针对深度学习在高分辨率遥感图像下棕榈树检测方面所面临的准确率不高和检测效率低下的问题,从算法优化和异构硬件平台加速两方面提出一种有效可靠的解决办法。以YOLOv3目标检测算法为例,采用扩大特征选择、加大多尺度特征融合的优化策略,提高了算法对高分辨率的棕榈树的检测准确度。在前向推理过程中,许多应用场景在要求模型高性能的同时往往会有严格的功耗限制。针对这个问题,采用权重整形8位量化和计算核心复用的优化策略,设计了一个基于SIMD的高效卷积计算引擎。此外,对输入模块进行了加速改进,通过对输入图片进行维度变化、向量化处理后,以写队列的方式传送给输入模块,提高了总线带宽的利用率。实验结果表明,经过算法优化后的模型准确率达到了97.84%,在基于Intel Arria10的异构硬件平台上可以获得1.4 TOPS性能,与i9-9980XE CPU相比,性能是它的7.51倍,能效是其33.02倍,与Nvidia推理端专用加速器P40比,能效是其1.2倍。

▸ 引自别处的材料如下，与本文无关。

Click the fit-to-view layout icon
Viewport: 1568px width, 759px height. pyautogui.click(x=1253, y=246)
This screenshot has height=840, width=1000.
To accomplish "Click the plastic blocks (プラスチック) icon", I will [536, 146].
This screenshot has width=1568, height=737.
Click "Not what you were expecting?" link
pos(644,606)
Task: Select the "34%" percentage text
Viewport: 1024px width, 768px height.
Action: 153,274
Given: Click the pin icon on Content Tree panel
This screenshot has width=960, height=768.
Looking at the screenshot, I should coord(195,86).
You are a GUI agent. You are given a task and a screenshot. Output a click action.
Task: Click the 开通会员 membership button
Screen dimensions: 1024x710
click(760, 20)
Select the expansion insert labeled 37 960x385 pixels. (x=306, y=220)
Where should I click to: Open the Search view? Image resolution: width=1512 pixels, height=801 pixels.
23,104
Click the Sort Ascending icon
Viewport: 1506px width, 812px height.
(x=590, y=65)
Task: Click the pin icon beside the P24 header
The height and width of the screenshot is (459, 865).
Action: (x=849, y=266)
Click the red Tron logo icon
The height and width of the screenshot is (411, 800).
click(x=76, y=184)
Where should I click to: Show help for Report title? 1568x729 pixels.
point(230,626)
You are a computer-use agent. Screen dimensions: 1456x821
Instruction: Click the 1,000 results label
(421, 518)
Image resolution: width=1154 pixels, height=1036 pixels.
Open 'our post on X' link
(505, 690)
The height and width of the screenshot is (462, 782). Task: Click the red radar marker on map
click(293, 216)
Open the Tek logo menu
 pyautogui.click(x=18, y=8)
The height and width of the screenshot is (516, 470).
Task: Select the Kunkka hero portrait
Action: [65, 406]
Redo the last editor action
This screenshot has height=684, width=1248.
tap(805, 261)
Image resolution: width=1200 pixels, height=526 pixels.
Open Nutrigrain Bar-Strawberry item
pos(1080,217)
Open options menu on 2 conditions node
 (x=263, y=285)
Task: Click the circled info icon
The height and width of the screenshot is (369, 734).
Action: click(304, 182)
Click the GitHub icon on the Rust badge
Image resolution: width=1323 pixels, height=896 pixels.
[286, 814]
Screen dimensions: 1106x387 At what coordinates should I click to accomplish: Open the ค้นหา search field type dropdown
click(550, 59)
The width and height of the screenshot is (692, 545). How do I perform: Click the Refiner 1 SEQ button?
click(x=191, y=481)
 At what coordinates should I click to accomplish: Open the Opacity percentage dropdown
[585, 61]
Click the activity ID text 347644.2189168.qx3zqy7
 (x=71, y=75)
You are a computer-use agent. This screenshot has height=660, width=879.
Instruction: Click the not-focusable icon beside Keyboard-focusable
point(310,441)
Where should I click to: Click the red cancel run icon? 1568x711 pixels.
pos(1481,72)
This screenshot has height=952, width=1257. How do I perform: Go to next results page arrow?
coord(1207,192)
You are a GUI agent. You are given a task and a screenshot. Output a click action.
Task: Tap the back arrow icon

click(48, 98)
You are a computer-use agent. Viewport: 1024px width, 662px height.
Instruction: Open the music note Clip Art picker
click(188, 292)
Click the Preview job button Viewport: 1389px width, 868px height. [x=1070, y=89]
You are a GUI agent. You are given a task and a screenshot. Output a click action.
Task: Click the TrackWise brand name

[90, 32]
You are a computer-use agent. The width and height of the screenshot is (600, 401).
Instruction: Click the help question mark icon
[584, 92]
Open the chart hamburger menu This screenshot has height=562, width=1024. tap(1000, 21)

关键词: 现场可编程逻辑门阵列(FPGA), 改进YOLOv3, 棕榈树, 硬件加速器

Abstract:

Aiming at the problems of low accuracy and low detection efficiency of high-resolution oil palm detection in deep learning, an effective and reliable solution is proposed from two aspects of algorithm optimization and heterogeneous hardware platform acceleration. Taking YOLOv3 object detection algorithm as an example, the optimization strategy of expanding feature selection and increasing multi-scale feature fusion is adopted to improve the detection accuracy of the algorithm for high-resolution oil palm. In addition, in the process of inference, plenty of applications require high performance models with strict power consumption limits. In order to solve this problem, taking the strategy of integer 8-bits quantitative weights and computational units reuse, this paper designs a high efficiency convolution computational engine based on SIMD. At the same time, through the strategy of the dimension change of the input image, vectorization, transmission to the input module in the form of written queue, this paper increases the efficiency of bus bandwidth greatly and accelerates the input module well. The experimental results show that the accuracy of the improved algorithm model is 97.84%, and a performance of 1.4 TOPS is obtained on the FPGA platform of Intel Arria 10. Compared with the i9-9980XE CPU, 7.51 times of the perform-ance and 33.02 times of energy efficiency are obtained. It is 1.2 times more efficient than Nvidia's dedicated P40 accelerator.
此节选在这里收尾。